#### [The problem]
Once the images are set aside, write out the rest of the records exactly.

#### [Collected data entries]
.....

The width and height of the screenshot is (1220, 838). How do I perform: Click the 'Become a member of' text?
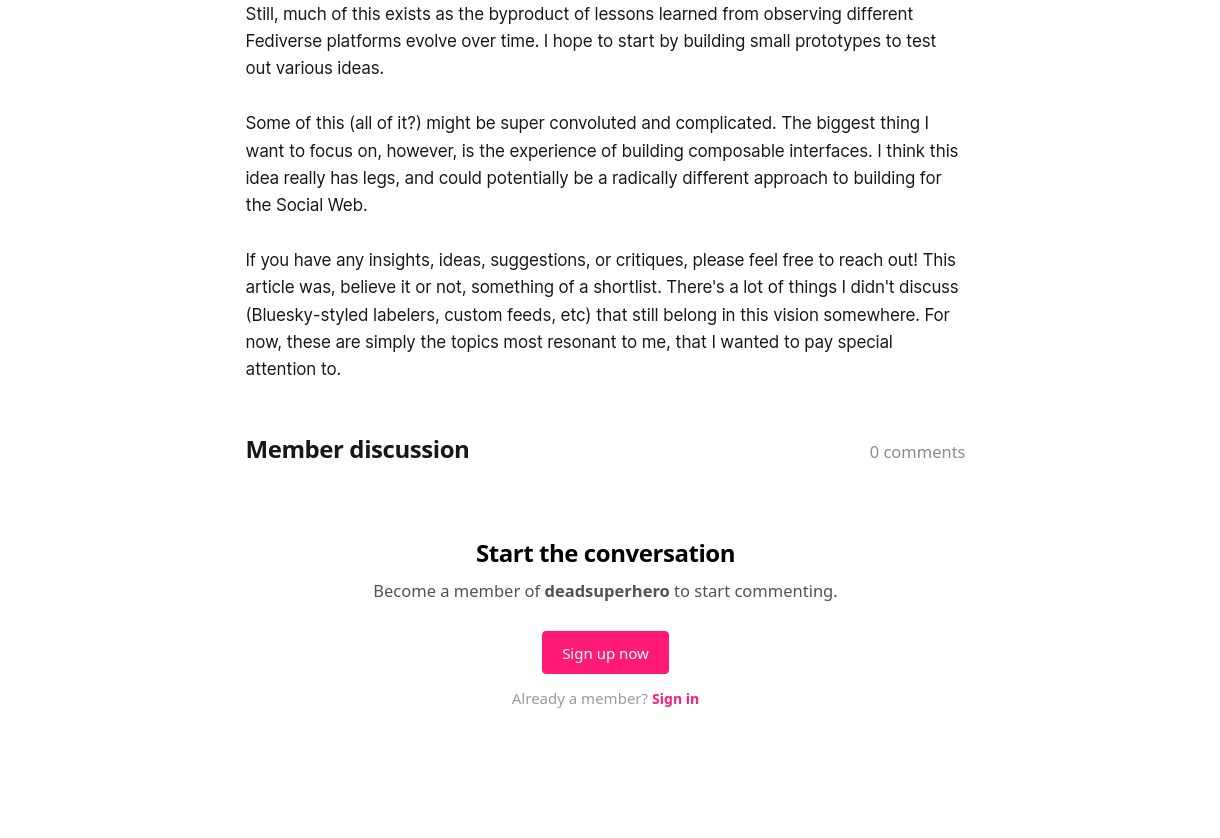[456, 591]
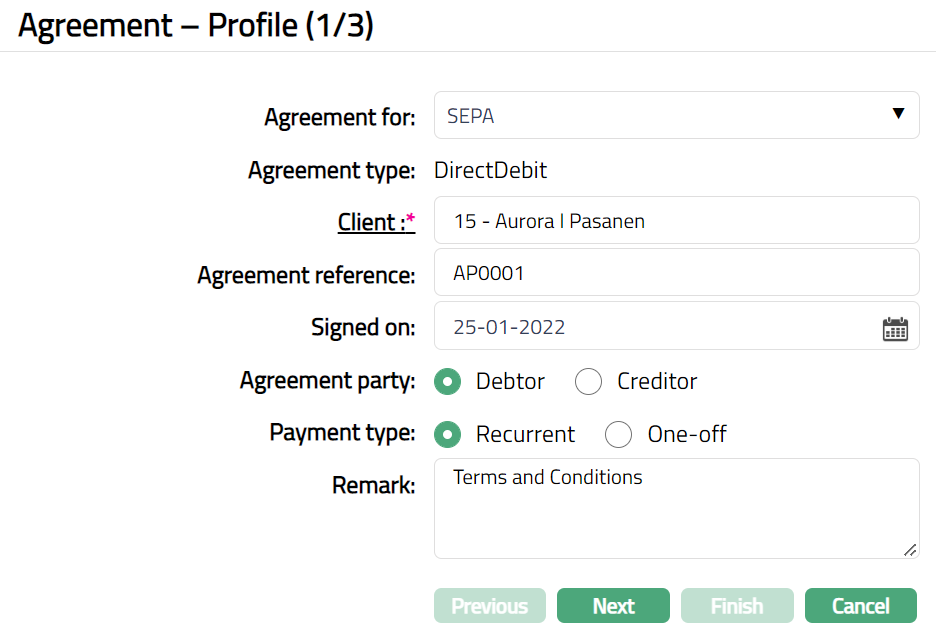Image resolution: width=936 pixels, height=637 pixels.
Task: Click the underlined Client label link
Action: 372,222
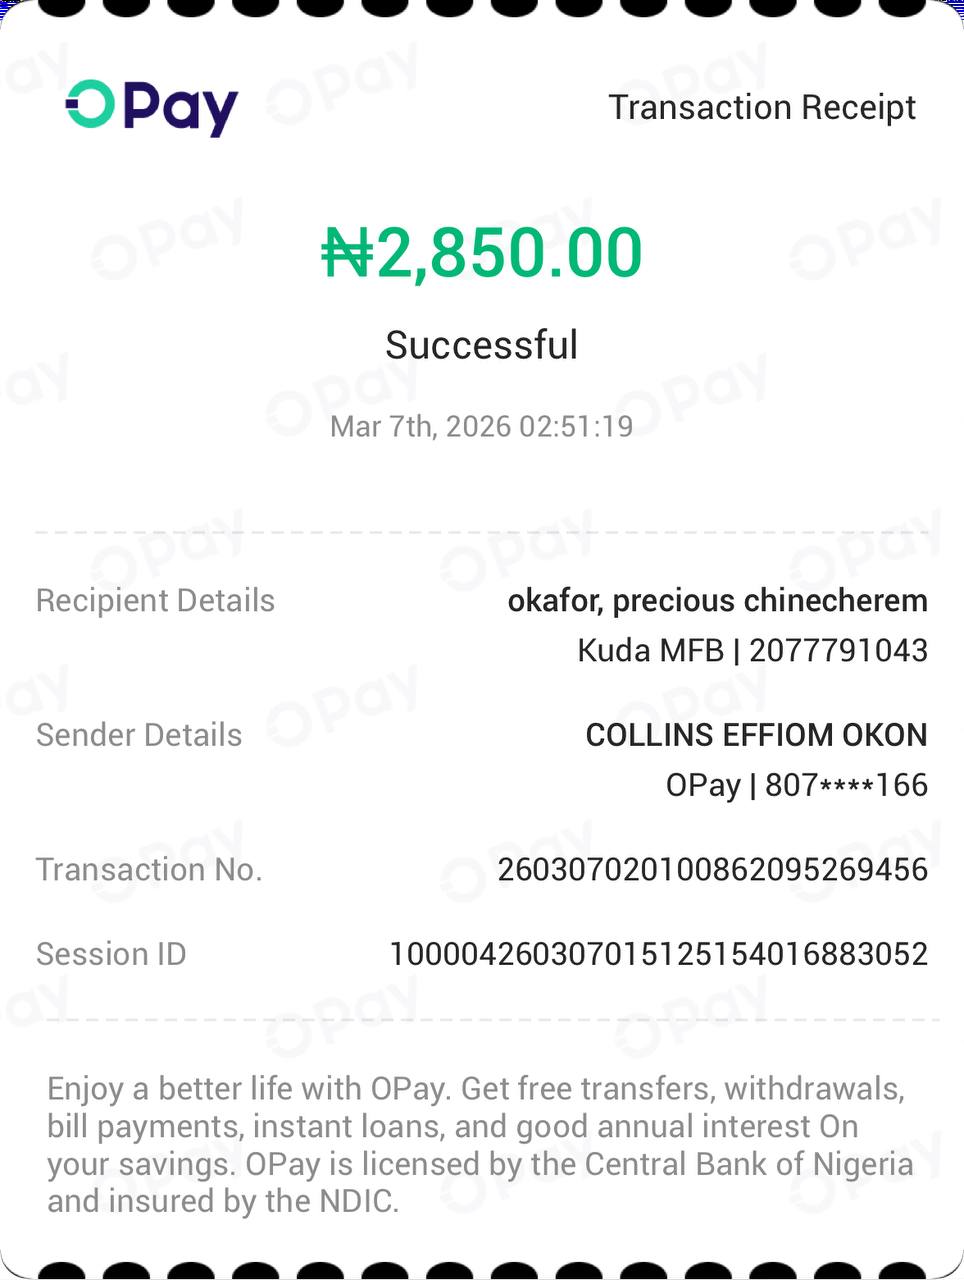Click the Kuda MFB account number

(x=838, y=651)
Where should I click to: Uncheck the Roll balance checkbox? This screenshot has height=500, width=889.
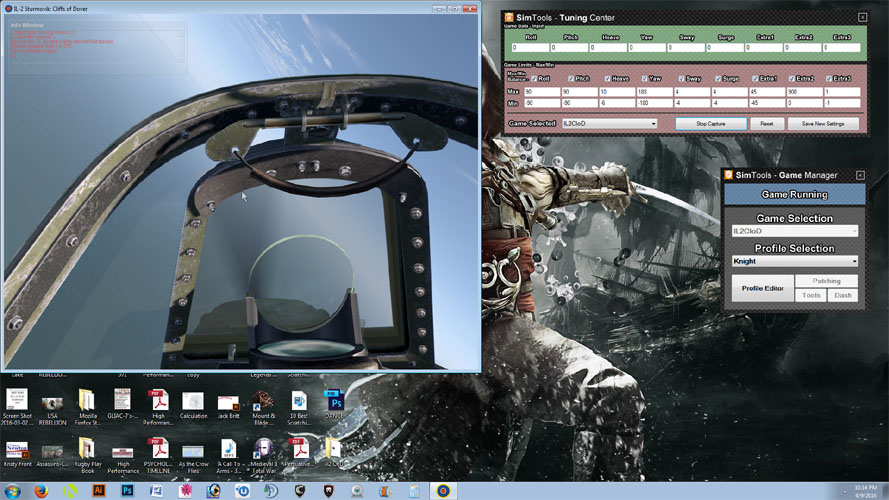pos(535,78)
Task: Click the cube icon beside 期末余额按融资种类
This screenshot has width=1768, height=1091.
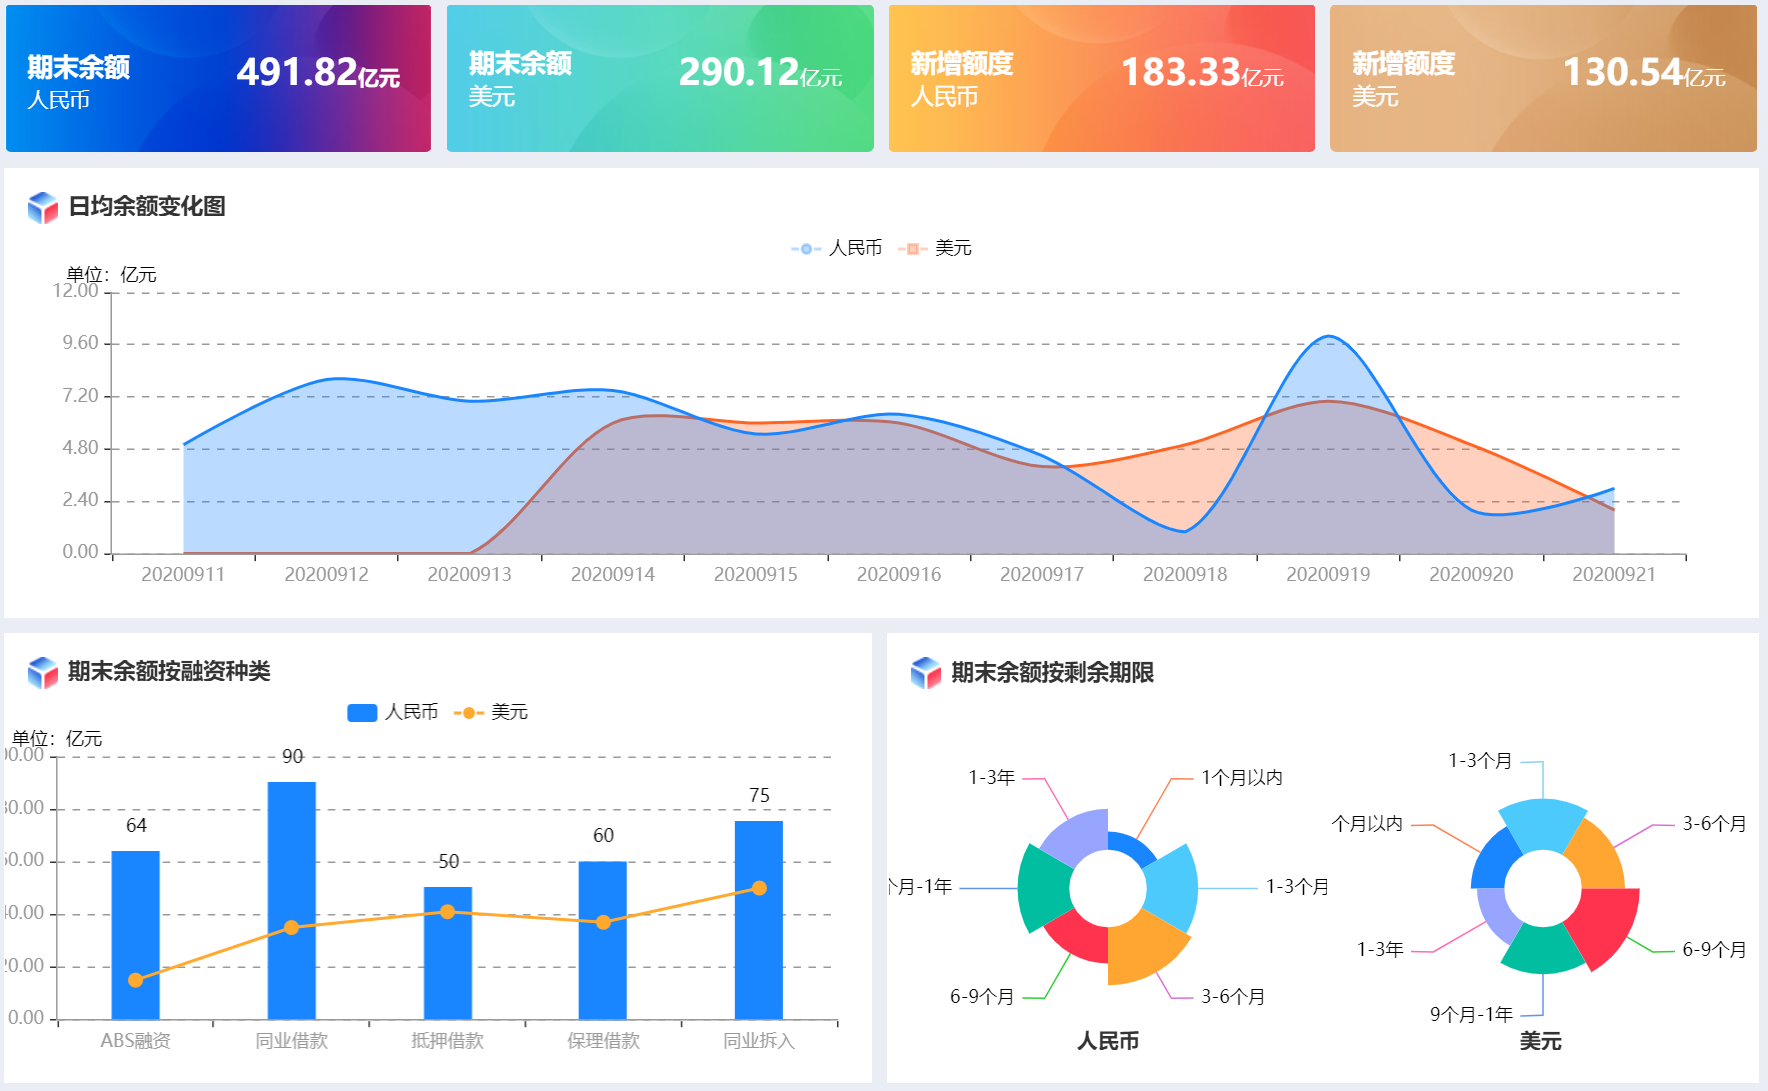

.....

#### [Exercise response]
The width and height of the screenshot is (1220, 838). How do I perform: Click the 'Become a member of' text?
[456, 591]
Image resolution: width=936 pixels, height=637 pixels.
Task: Click the underlined Client label link
Action: 372,222
Click the Kuda MFB account number

(x=838, y=651)
Where should I click to: Uncheck the Roll balance checkbox? This screenshot has height=500, width=889.
pos(535,78)
Task: Click the cube icon beside 期末余额按融资种类
This screenshot has width=1768, height=1091.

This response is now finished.